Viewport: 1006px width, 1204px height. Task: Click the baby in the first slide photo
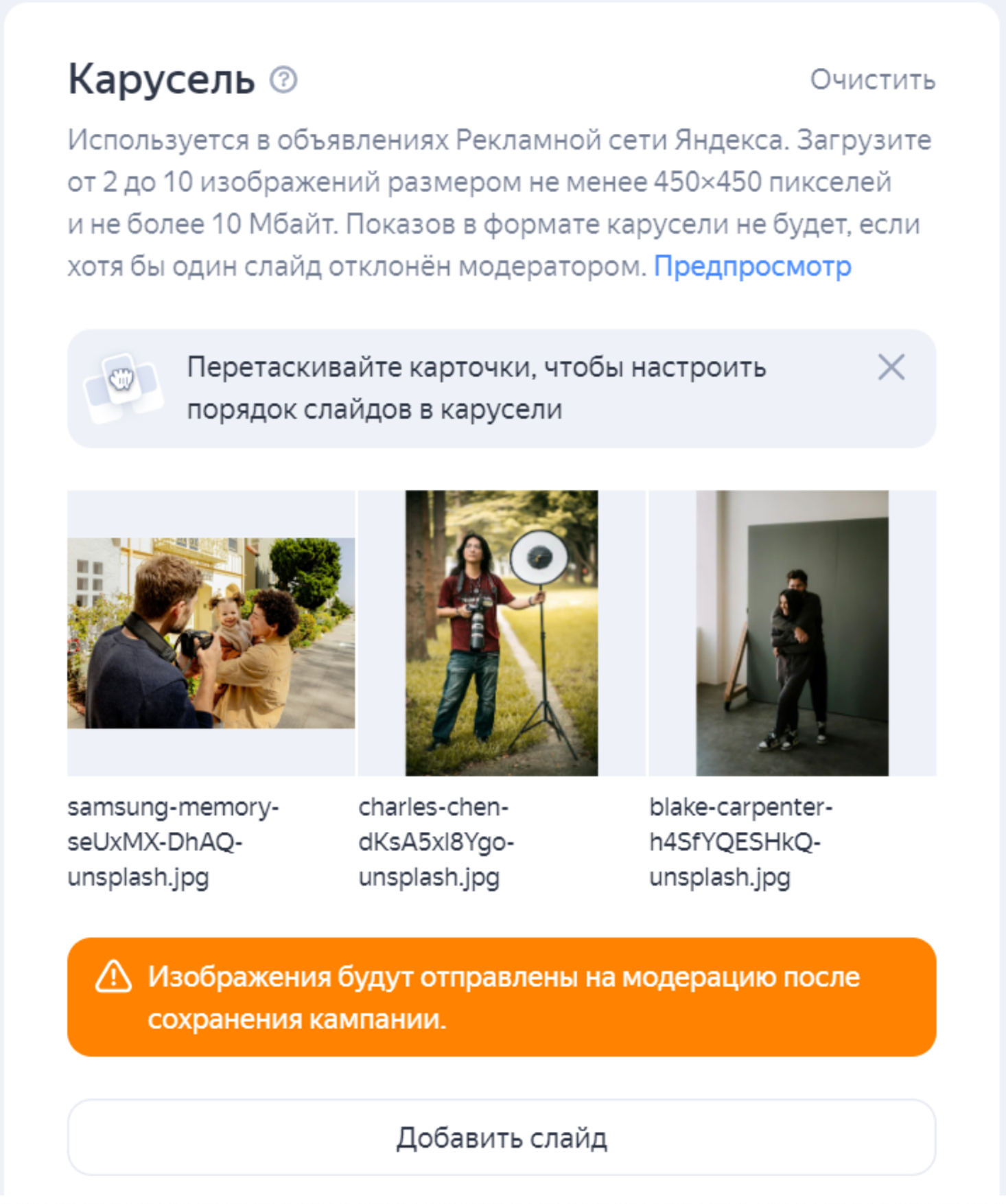coord(231,626)
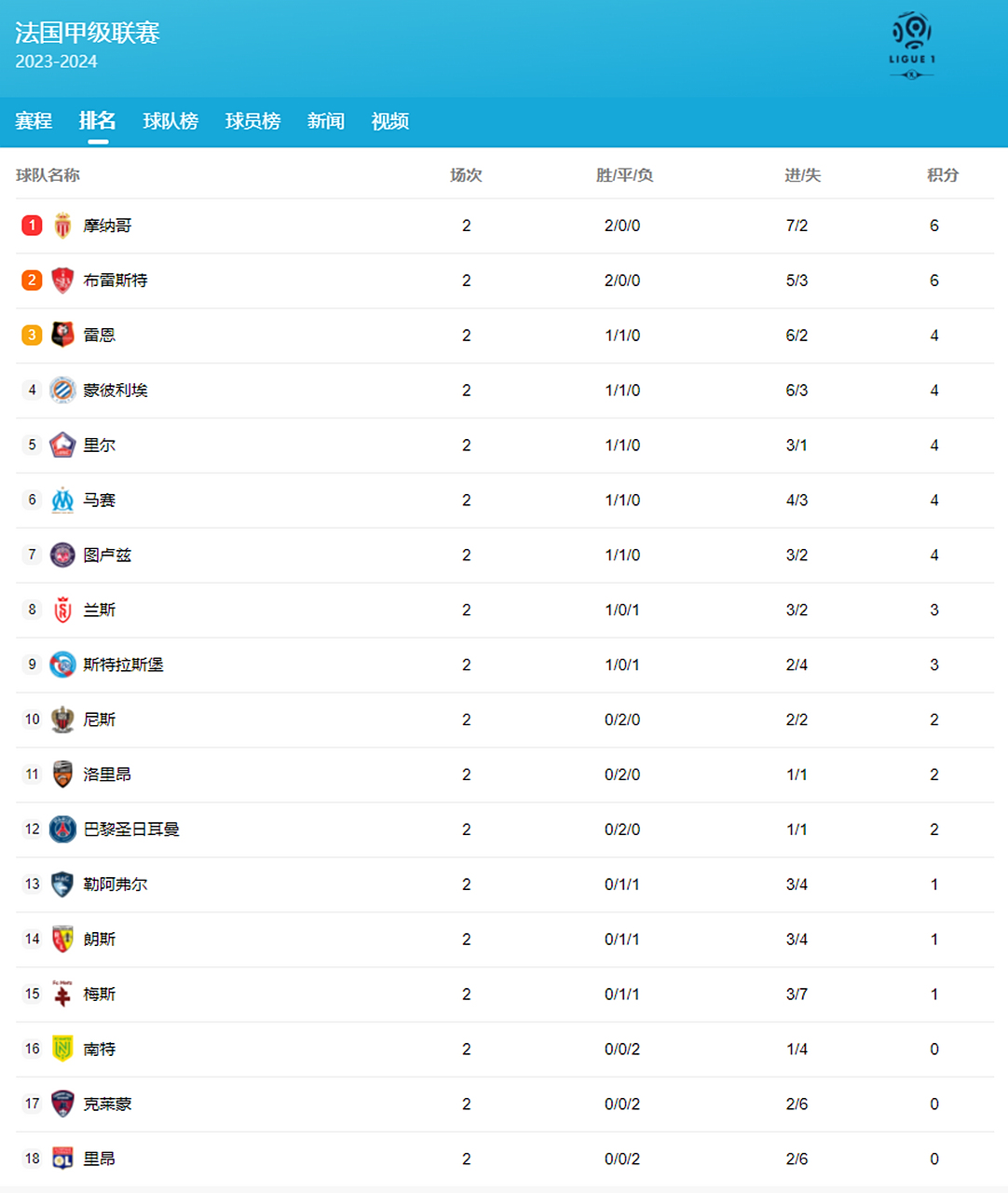Switch to the 赛程 tab
Image resolution: width=1008 pixels, height=1193 pixels.
[34, 121]
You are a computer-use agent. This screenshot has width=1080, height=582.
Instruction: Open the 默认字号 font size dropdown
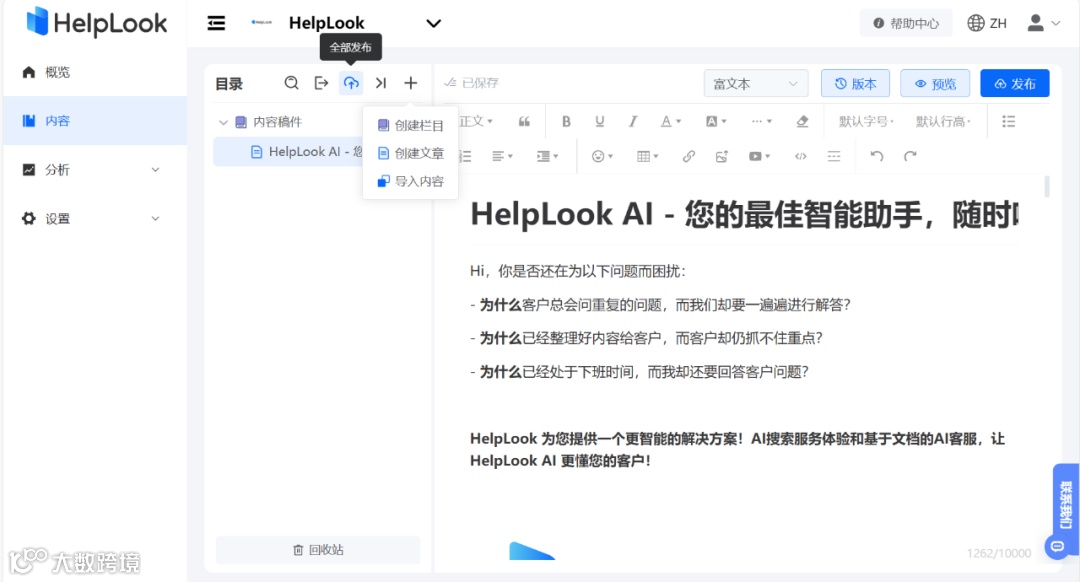coord(866,120)
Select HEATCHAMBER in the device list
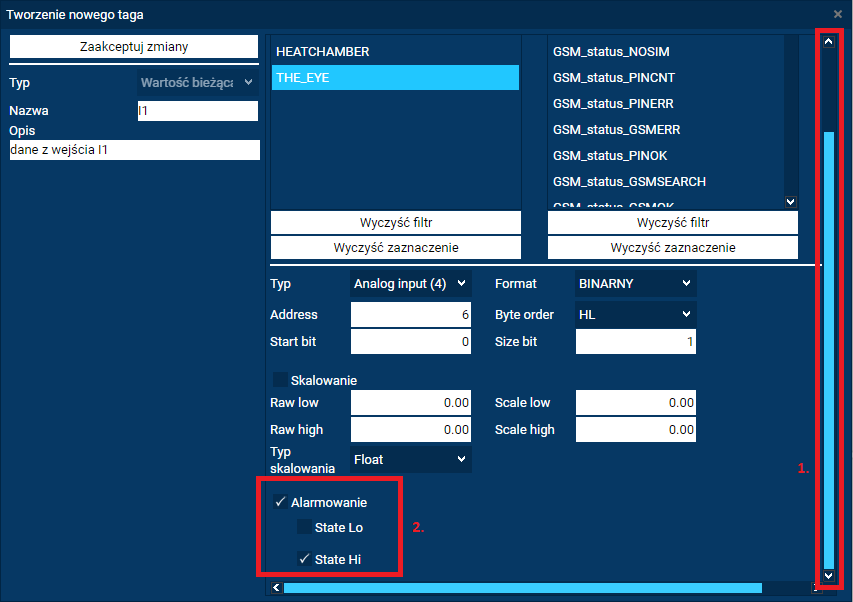This screenshot has height=602, width=853. coord(395,51)
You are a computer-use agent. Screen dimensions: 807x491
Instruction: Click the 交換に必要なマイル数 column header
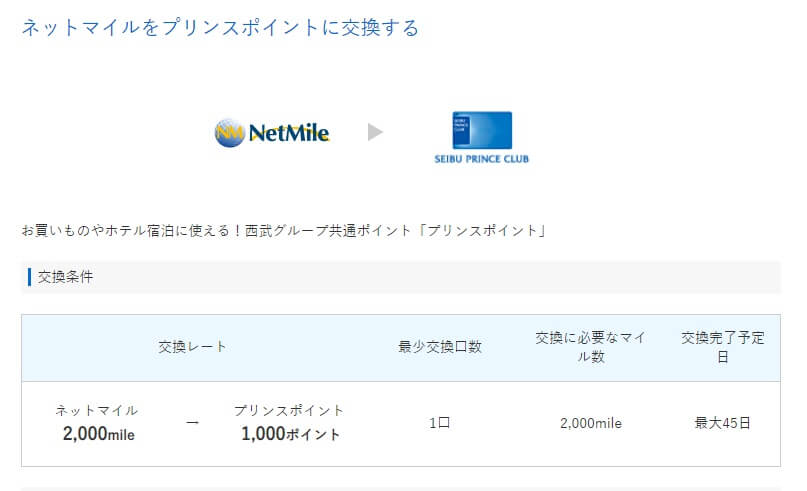pos(591,347)
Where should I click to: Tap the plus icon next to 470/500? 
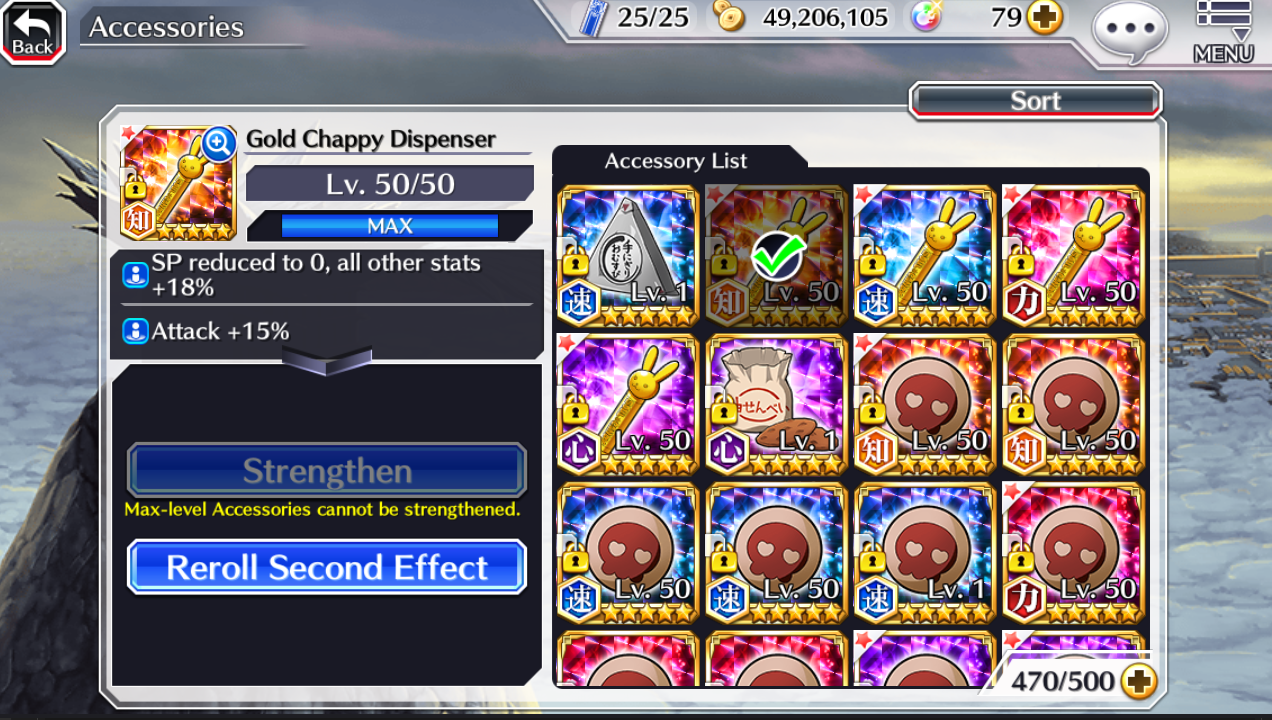point(1138,682)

------------------------------------------------------------

Return, word for word, the lines starting with the one that contains "Where should I" and going on through the last line above, leaving out the pictures.

The answer:
Where should I click to: Tap the plus icon next to 470/500? 
point(1138,682)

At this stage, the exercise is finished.